This year, 19 artists from countries including Canada, China, Italy, the Netherlands and Russia traveled to Tottori to sculpt scenes on the theme of the United States. Previous themes have included Africa, Russia and South America.

Working nine hours a day, the artists — five of whom are from the United States — built, among other things, Mount Rushmore, the New York skyline (yes, Trump Tower makes an appearance), oversize busts of Ella Fitzgerald and Louis Armstrong, scenes from the gold rush and the signing of the Declaration of Independence.

Curiously, with such an international crew, [museum director] Chaen has never invited a Japanese artist to sculpt in Tottori.

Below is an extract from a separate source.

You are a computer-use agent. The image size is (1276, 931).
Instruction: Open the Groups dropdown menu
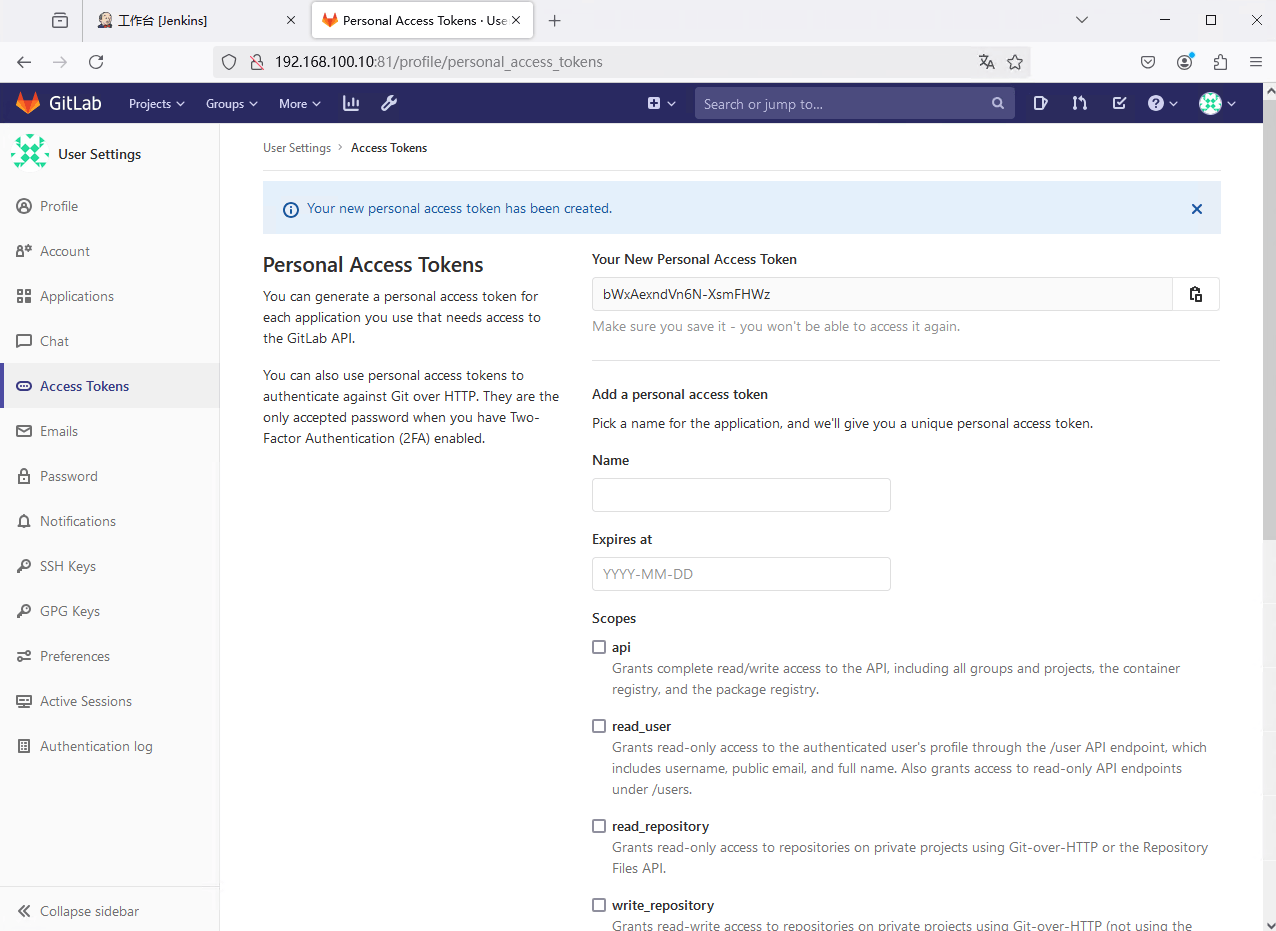231,104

“I am not intentionally excluding Japanese artists,” he said. “But at this moment I don’t think any Japanese artists have risen to the top level yet.”
Tottori doesn't have many inhabitants, but it has sand, lots and lots of sand. It sits near a national park replete with sand dunes. However the artists can't use any of that sand which is protected by its park status. Instead Tottori has preserved tons of sand excavated during a road-building project about a decade ago. They reuse the same sand every year, so these works of art are obliterated after an eight-month display.

“One attraction of the sand sculptures is their frailty,” said Yoshihiko Fukazawa, the mayor of the city of Tottori, the capital of the prefecture. “All the forms will eventually disappear or degrade or collapse.” Treasuring that impermanence, he said, is “a Japanese virtue.”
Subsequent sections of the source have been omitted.